Na corrida dos streamings pela sua assinatura, a Apple tem feito um esforço interessante, mas que ainda não se pagou. Adaptações de livros bem-sucedidos, biografias e dinheiro pesado em rostos conhecidíssimos como Idris Elba e agora Tom Holland são o que a empresa acredita ser a fórmula do sucesso para o Apple TV+. Entre Estranhos, nova série original protagonizada pelo Peter Parker do MCU - e que ainda traz Amanda Seyfried encabeçando o elenco -, é a aposta do momento. Pelo andar da carruagem, porém, a plataforma da maior empresa de tecnologia do mundo ainda segue tateando no audiovisual um espaço criativo para chamar de seu.
O seriado em dez capítulos é inspirado no livro que conta a história real de Billy Milligan, um homem com transtornos de personalidade. Na série, Holland interpreta Danny Sullivan, a versão ficcionalizada de Milligan, um jovem que foi preso após uma tentativa de assassinato. A trama se desenrola conforme a psiquiatra Rya Goodwin (Seyfried) interroga Danny a fim de entender quem é responsável pelo crime e se havia mais pessoas envolvidas no caso. Aos poucos, a série transita do thriller policial para o suspense psicológico, já que a narrativa aos poucos deixa de ser uma reconstrução dos eventos e passa a ser uma reconstrução da psique de Danny.

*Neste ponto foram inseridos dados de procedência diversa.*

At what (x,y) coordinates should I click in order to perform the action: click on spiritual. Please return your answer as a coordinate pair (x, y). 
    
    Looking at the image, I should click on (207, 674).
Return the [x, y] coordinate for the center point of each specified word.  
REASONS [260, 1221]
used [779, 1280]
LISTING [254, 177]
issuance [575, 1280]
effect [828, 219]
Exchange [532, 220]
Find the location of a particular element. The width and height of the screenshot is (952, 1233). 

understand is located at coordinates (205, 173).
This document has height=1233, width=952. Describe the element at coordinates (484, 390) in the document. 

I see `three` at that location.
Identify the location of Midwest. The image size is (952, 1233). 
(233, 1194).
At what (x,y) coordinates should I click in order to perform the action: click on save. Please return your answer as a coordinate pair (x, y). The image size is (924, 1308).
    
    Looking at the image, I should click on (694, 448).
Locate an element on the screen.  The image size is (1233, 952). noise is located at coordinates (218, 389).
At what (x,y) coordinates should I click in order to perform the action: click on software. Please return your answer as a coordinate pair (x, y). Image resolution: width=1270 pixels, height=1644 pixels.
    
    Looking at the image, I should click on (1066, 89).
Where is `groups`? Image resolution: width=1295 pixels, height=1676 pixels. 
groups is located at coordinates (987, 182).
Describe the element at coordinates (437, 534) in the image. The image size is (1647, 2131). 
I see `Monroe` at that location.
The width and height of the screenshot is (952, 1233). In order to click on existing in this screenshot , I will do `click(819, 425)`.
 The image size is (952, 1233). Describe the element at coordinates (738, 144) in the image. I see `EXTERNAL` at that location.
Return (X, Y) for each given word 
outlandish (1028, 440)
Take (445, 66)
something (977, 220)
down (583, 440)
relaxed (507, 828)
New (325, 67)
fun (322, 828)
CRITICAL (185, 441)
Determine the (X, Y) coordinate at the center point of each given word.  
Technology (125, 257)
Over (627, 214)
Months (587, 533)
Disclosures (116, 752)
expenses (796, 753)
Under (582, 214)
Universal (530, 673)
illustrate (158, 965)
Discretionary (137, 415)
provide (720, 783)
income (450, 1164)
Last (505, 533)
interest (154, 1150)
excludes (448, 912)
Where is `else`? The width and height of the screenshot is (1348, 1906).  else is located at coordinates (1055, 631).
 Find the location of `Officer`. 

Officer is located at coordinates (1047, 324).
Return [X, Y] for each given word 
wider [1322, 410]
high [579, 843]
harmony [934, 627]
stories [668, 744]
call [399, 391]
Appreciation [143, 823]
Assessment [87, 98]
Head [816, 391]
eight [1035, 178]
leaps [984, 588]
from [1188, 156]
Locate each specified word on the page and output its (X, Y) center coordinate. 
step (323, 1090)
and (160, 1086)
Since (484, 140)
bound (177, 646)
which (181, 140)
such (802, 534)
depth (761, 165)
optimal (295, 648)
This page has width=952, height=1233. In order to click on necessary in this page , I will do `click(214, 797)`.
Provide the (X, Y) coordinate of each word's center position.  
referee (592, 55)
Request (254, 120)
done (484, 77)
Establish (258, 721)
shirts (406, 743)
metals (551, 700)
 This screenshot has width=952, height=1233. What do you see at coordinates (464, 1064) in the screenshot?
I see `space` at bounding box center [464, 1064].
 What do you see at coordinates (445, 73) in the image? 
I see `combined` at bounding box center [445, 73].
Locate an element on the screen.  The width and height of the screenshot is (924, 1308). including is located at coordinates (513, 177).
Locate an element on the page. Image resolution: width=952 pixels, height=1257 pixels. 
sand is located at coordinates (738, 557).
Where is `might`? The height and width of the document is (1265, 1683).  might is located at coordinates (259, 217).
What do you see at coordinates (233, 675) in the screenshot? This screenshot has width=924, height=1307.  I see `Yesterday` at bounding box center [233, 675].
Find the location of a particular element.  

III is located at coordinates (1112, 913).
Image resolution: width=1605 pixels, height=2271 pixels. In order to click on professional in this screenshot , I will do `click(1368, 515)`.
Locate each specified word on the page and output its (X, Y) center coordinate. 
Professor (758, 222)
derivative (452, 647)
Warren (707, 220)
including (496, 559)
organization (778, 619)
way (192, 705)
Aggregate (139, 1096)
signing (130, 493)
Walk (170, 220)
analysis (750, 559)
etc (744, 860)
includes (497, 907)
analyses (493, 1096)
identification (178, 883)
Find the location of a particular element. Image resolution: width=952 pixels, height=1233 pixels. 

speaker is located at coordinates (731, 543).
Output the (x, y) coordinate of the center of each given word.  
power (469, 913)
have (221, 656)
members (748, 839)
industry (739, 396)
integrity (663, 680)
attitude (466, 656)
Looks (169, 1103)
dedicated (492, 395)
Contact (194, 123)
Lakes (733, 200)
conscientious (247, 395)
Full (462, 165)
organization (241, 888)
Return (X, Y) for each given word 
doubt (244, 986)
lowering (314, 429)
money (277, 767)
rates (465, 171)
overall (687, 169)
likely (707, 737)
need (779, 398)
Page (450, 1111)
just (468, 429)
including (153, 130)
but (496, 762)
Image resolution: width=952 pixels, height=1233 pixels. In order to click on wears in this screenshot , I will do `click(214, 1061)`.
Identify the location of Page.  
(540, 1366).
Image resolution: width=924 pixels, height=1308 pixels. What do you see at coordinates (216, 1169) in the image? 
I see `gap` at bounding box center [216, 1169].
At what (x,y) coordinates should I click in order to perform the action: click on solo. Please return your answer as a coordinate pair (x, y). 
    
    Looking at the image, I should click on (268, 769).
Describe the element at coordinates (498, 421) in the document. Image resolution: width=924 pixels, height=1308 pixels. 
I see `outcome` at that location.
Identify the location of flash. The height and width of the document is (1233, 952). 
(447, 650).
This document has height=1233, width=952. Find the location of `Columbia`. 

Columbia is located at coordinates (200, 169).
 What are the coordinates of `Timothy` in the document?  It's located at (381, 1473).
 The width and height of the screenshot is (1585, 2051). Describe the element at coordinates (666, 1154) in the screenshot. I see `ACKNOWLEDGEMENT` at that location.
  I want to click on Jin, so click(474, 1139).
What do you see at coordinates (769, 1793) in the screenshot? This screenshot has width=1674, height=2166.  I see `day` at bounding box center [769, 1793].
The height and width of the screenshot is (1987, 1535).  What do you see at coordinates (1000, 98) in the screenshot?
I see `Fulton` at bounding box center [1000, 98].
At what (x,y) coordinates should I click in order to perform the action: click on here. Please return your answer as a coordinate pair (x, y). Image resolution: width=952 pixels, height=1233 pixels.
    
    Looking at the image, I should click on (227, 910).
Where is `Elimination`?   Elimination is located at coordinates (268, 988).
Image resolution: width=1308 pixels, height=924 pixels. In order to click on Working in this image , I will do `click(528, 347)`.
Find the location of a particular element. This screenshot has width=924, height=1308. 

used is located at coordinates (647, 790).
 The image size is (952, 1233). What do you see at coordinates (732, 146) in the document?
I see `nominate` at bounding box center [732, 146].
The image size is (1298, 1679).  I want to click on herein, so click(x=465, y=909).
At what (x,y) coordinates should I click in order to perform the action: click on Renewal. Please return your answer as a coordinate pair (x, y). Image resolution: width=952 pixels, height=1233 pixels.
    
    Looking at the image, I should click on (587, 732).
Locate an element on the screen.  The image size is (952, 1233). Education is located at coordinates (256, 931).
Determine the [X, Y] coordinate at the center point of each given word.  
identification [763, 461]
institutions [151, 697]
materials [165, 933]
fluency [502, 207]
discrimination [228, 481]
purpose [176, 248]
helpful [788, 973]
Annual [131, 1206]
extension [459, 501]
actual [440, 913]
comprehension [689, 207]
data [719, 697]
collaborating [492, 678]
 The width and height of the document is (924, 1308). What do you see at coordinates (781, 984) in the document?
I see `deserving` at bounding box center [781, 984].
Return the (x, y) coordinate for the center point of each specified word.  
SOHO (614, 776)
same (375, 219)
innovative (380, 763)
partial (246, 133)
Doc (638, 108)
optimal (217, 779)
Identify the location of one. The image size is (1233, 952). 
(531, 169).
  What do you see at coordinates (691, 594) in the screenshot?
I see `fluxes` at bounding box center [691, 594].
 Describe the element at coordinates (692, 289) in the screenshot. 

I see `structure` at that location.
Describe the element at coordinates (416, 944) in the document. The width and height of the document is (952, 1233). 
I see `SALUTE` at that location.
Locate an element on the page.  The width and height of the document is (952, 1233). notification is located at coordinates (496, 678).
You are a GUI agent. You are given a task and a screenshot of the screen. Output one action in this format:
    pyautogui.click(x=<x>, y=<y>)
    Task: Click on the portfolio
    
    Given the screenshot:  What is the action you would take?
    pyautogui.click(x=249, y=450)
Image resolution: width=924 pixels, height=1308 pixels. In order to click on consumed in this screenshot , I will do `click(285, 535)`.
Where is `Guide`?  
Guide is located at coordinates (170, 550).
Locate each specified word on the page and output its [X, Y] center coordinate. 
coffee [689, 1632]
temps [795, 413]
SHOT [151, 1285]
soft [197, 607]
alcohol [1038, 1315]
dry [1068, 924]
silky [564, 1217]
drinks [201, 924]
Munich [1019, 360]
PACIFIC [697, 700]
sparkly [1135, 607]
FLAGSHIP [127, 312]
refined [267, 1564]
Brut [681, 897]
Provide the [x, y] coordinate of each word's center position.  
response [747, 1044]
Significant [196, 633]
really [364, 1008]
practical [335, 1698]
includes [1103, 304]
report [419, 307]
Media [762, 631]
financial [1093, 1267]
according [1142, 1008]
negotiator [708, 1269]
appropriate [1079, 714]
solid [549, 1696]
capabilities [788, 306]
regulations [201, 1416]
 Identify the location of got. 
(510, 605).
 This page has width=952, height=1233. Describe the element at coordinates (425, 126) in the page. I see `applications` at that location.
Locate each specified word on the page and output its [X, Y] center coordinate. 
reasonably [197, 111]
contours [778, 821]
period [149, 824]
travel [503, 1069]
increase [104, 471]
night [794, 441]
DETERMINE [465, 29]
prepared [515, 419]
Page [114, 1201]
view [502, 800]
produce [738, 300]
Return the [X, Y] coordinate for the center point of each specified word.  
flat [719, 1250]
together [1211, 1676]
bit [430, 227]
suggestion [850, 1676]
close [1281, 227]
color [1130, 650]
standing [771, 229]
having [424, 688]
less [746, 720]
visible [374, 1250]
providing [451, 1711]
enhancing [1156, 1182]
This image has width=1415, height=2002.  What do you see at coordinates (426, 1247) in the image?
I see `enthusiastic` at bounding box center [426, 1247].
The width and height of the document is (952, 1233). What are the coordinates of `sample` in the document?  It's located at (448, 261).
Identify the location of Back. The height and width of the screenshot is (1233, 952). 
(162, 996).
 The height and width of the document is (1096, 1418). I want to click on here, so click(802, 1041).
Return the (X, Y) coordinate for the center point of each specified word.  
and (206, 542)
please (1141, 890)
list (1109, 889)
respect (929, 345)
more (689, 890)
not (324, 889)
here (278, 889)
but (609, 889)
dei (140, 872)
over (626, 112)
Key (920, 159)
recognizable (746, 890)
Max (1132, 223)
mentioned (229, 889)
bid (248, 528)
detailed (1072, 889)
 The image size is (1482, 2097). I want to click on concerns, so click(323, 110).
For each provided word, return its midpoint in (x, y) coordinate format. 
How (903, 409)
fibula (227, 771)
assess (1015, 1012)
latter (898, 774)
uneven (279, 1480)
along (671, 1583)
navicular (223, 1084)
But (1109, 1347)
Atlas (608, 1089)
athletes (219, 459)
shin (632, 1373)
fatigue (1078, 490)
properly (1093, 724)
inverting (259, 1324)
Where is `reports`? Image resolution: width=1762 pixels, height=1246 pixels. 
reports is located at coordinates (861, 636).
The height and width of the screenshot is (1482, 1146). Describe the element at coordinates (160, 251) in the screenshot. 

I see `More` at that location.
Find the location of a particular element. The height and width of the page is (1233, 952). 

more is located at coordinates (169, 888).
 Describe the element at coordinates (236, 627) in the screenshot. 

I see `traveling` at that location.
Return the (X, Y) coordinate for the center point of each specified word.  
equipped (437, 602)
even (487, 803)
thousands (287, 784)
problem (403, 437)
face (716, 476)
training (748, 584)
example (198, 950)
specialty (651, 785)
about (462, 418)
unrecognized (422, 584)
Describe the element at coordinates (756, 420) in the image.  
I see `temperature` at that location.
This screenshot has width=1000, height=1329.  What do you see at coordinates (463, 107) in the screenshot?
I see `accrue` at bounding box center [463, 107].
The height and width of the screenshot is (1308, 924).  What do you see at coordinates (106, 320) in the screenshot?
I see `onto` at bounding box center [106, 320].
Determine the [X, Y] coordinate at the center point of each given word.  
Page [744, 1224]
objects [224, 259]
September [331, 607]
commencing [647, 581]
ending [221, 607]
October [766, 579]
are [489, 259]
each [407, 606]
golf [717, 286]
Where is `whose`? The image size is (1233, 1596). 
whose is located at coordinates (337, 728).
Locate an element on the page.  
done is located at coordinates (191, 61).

A forma como Entre Estranhos aborda questões de saúde mental para potencializar suas viradas de trama tem sido criticada; não é, de qualquer maneira, um terreno novo para o criador da série, o roteirista Akiva Goldsman, cujo olhar sobre o estado clínico do matemático John Nash Jr. lhe rendeu um Oscar de roteiro adaptado em 2002 por Uma Mente Brilhante. Cabe a cada espectador formar sua opinião sobre esse aspecto moral, na medida em que a patologia de Milligan/Sullivan é central à narrativa de Entre Estranhos.
Indo direto à narrativa, essa transição entre o thriller policial e o psicológico é justamente o que mais se destaca na série. Entre Estranhos tem esse trunfo de levar o espectador às profundezas da mente do protagonista, permitindo entendermos razoavelmente que todos acontecimentos do mundo externo são resultantes dos traumas, histórias, cicatrizes e vivências da mente de seu protagonista. É uma pena, porém, que nesses mergulhos na psique de Danny, Entre Estranhos aposte tão pouco na imagem e se preocupe muito mais em fazer o espectador compreender o que acontece pela verborragia da sua exposição.
Tom Holland até se esforça para fazer valer a confusão de Danny, refletindo em uma atuação que está sempre variando entre caricaturas. Como os demais personagens parecem estar apenas tentando conceber, externalizar e explicar o que acontece ao redor deles, o esforço desse mergulho ao mistério do turbilhão interior soa em vão: Entre Estranhos não permite que o público sinta-se, assim como Danny, confuso em relação ao que é real e o que é reflexo projetado de sua condição mental.
Não confiar no efeito de deixar o espectador confuso, assim como seu protagonista, é um erro capital para uma série que havia concebido suas reviravoltas e seus desdobramentos narrativos a partir dessa mesma confusão. Esperava-se que um veterano como Goldsman tivesse uma noção melhor do que funciona ou não na hora de estabelecer esse vínculo com o espectador - cujo elo de empatia com o protagonista por fim se sacrifica em nome das facilidades do didatismo.